Black and white photo of a WWI-era plane with three layers of wings. A soldier is perched near the cockpit conversing or helping the pilot. The tail and side are decorated with an iron cross.

Snoopy as the World War I Flying Ace

The 2009 exhibition Snoopy as the World War I Flying Ace paired 42 pieces of art by Charles Schulz with historical objects drawn from the Museum and Memorial’s World War I aviation collection.

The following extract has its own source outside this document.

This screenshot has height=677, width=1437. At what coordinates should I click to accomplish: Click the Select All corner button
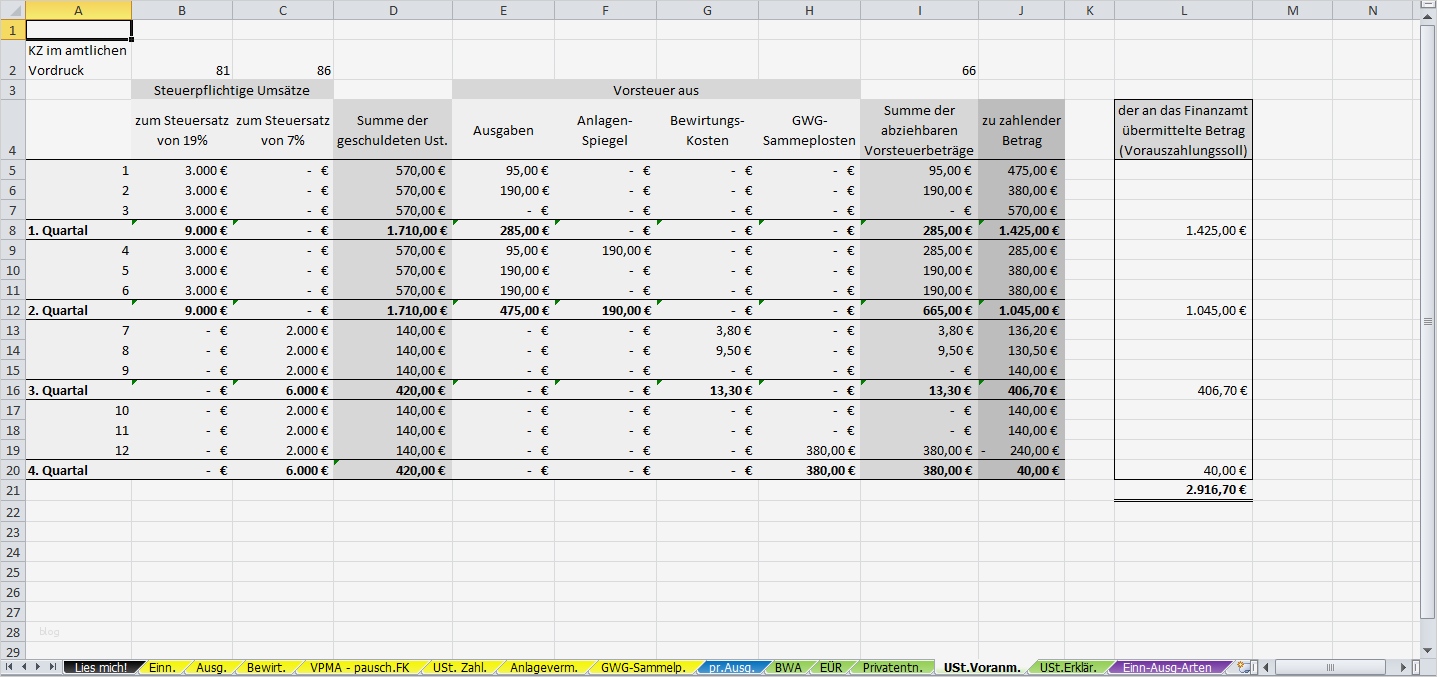click(x=12, y=9)
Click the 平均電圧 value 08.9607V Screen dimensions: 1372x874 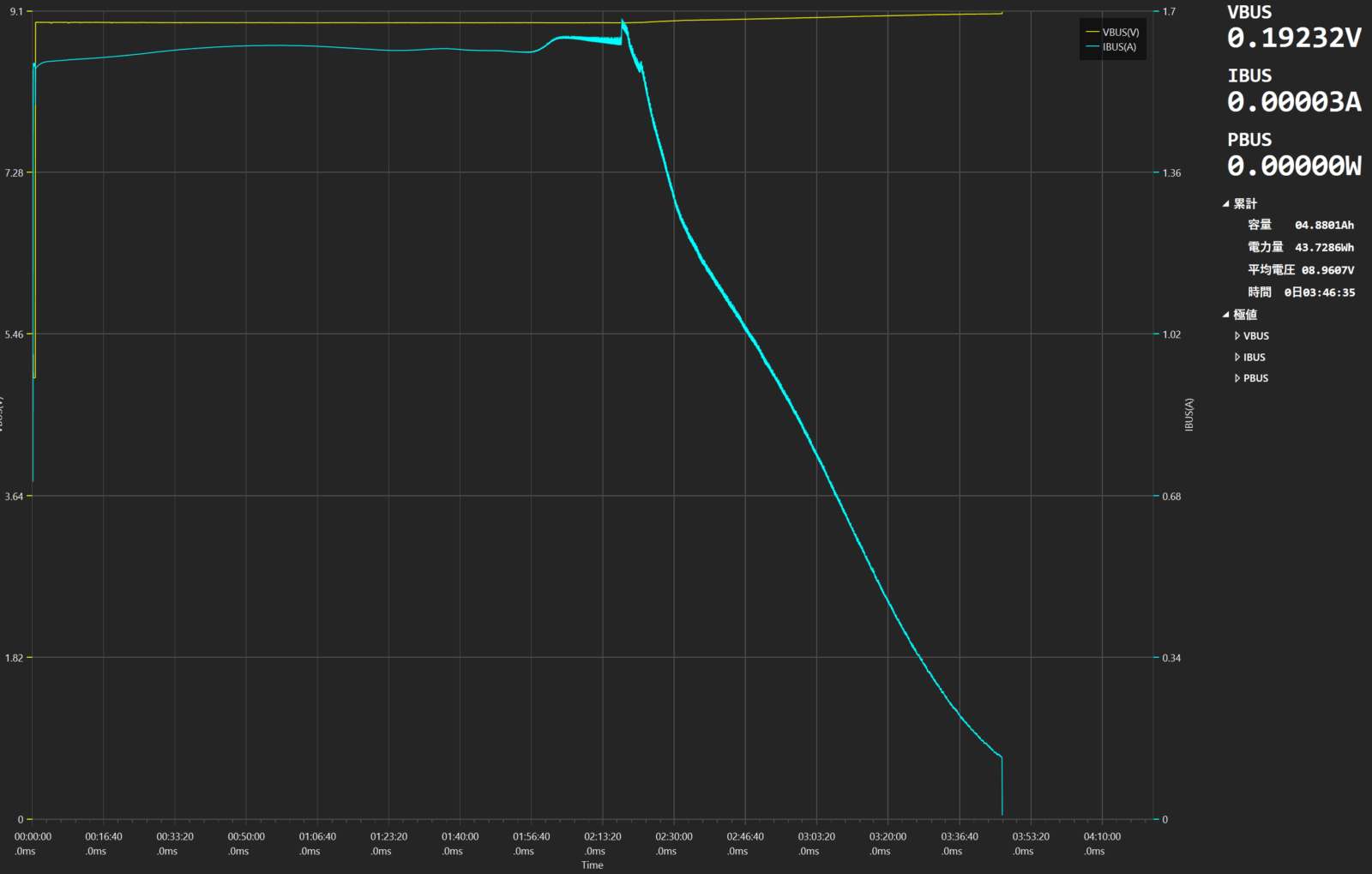click(1327, 270)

Snoopy as the World War I Flying Ace presented Charles M. Schulz’s lovable beagle, Snoopy, as his alter ego, the Flying Ace. The exhibit showcased 42 of Snoopy’s most exciting adventures in his transformed doghouse – now a Sopwith Camel airplane – from the time he faced a deadly bout of influenza to sparring with the Flying Ace’s archenemy, the Red Baron.

Memorable for both children and adults, the exhibit expanded beyond a pop culture icon to include vintage objects related to World War I aviation. These included a Prussian mounted officer’s ulanka (tunic) like the one worn by the real Red Baron, Manfred von Richthofen, snapshots of von Richthofen, a German airplane fabric section from a Fokker D7 rudder, airman insignia, flying goggles and a British Lewis .303 caliber aircraft machine gun produced for the French. Additional cartoons and original artwork published during World War I were also showcased in the display.

Schulz served as a sergeant in the United States Army and had always wanted to draw adventure comic strips but had been told to stick with what he did best – funny kids. However, after 15 years as a cartoonist, on Sunday, October 10, 1965, he finally had the opportunity to create his hero: Snoopy, the World War I Flying Ace.

Snoopy as the World War I Flying Ace was organized by the Charles M. Schulz Museum and Research Center and toured by ExhibitsUSA, the national touring division of Mid-America Arts Alliance, a non-profit regional arts organization based in Kansas City, Missouri.